In the pursuit of safer production, we adopted lower temperature profiles for certain sensitive steps and moved from peroxy to more benign oxidants, thanks to repeated trials and incident investigation. For protection against batch contamination, inline monitoring became our standard, with fail-safes built in at every stage, reducing dependence on final batch analytical corrections.
In our experience, global events stress-test every link in chemical supply. Sourcing reliable pyridine rings, securing stable halogen sources, and assuring logistics to major client hubs all require robust relationships up and downstream. Volatility—whether from currency swings, regulatory embargoes, or port congestion—forces ongoing scrutiny of contracts, contingency plans, and inventory planning. Our approach involves closer coordination with supplier partners, routine secondary source qualification, and transparent communication whenever we spot likely delays.
Quality isn’t built only in the batch reactor. Packout, documentation, logistics, regulatory filings—all become interdependent. Issues spotted in paperwork or packaging, if ignored, cascade rapidly into lost batches or compliance risk. This thinking became particularly urgent as clients raise requirements for chain of custody documentation and, just as importantly, expect clear forensic reports in the event of any non-conformance. Only those who’ve navigated a recall, recall investigation, or unplanned regulatory audit firsthand appreciate why process data and batch records matter more than well-worded assurances.
It’s easy to underestimate the depth of experience behind a stable supply of specialty chemicals like 5-Chloro-6-fluoropyridine-2-carbonitrile. As industries evolve, downstream needs push us toward tighter specifications, faster turnaround, and even greater controls for trace contaminants. Each demand brings opportunity and new operational headaches to solve. Our plant stands as proof that steady investment, learning from mishaps, and maintaining a team steeped in real production know-how builds resilience.
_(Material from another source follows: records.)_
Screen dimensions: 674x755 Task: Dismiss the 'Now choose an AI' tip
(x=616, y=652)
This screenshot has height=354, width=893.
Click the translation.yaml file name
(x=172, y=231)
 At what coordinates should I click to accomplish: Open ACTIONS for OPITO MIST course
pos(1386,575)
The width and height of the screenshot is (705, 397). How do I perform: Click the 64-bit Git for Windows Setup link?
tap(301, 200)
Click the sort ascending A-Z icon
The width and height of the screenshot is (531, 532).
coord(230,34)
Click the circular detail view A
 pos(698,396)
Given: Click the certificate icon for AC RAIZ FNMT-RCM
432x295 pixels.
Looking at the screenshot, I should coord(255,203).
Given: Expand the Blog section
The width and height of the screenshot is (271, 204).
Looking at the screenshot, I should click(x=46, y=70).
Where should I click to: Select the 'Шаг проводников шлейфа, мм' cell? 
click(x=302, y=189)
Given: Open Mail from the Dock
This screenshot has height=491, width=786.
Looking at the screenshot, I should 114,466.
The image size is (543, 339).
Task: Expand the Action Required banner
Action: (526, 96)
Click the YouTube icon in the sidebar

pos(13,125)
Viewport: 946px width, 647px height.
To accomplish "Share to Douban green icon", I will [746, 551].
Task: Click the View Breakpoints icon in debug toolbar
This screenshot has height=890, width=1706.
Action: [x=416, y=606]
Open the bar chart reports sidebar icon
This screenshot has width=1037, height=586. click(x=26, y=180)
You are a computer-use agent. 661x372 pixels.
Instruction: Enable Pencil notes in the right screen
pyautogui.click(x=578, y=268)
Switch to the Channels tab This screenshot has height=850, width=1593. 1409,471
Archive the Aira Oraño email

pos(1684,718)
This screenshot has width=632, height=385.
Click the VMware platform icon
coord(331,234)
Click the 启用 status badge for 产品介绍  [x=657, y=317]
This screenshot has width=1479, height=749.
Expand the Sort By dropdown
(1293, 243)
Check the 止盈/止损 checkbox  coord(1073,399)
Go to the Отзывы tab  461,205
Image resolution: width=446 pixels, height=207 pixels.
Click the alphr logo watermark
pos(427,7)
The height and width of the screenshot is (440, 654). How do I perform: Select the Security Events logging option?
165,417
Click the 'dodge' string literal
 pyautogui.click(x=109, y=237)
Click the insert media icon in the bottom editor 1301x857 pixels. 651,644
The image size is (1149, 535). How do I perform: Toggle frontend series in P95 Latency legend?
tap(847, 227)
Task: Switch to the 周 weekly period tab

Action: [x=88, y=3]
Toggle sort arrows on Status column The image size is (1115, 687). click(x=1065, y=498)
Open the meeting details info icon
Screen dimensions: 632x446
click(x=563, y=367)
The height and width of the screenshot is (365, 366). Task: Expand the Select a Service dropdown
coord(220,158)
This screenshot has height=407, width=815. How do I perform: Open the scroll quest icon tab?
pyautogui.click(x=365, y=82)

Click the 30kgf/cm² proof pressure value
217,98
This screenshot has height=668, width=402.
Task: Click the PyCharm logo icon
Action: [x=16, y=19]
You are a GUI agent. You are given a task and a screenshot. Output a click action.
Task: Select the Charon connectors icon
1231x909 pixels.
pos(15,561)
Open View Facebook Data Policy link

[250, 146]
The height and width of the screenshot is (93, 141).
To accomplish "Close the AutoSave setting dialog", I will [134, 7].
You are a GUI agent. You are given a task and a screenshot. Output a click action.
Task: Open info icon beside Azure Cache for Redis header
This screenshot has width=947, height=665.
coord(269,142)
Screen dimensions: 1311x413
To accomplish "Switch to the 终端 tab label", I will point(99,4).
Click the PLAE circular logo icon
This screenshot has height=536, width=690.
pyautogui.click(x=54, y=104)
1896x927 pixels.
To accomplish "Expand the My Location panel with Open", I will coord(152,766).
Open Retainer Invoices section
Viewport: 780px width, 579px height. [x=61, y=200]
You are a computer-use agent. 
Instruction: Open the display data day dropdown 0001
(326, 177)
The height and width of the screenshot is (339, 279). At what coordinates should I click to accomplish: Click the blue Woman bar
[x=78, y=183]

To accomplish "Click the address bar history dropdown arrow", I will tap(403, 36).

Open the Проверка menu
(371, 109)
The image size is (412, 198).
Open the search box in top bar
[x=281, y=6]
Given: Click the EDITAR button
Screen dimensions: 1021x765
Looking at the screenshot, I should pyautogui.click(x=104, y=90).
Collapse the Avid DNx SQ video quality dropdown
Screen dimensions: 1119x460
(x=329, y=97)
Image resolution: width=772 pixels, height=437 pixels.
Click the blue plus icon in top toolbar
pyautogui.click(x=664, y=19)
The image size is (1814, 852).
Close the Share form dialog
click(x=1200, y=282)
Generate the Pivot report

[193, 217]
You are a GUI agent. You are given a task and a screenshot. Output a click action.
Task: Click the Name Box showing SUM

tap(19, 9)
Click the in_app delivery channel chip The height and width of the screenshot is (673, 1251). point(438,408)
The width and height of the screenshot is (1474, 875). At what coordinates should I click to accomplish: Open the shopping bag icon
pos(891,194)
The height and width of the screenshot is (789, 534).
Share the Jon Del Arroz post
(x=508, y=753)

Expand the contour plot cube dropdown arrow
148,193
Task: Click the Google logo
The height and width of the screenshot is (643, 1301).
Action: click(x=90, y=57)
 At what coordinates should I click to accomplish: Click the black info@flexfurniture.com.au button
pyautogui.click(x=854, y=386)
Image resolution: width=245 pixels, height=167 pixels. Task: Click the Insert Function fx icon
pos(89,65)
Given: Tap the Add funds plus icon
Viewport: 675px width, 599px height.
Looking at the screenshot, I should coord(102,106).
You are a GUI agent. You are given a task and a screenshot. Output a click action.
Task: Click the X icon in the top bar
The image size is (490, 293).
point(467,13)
Emerging fields—next-generation pharmaceuticals, batteries, advanced materials—ask for characteristics once thought impossible to guarantee in bulk manufacturing. Whether that means sub-ppm metal content, tighter particle size distributions, or enhanced detectability for trace residues, close partnership and rapid iteration with end-users remain fundamental. We plan our development work and plant upgrades around long-term feedback from key customers, not abstract forecasts.
No specialty chemical achieves reliability through theory alone. Every batch of 5-Chloro-6-fluoropyridine-2-carbonitrile carries the sum of years refining technique, fixing unexpected problems, and iterating details missed in laboratory publications. Real-world manufacturing remains less forgiving than design on paper; only with an experienced team, open dialogue with end-users, and continual process scrutiny can we deliver the consistency and quality advanced sectors demand.
Feedback loops don’t close in weeks, but over sustained partnerships. We see product and process improvement as inseparable, rooted in everyday practice rather than a single breakthrough. That’s how we help clients in pharma, agro, and beyond unlock new applications—by offering not just a compound, but a deeply refined process built to stand up to the realities of modern chemical development.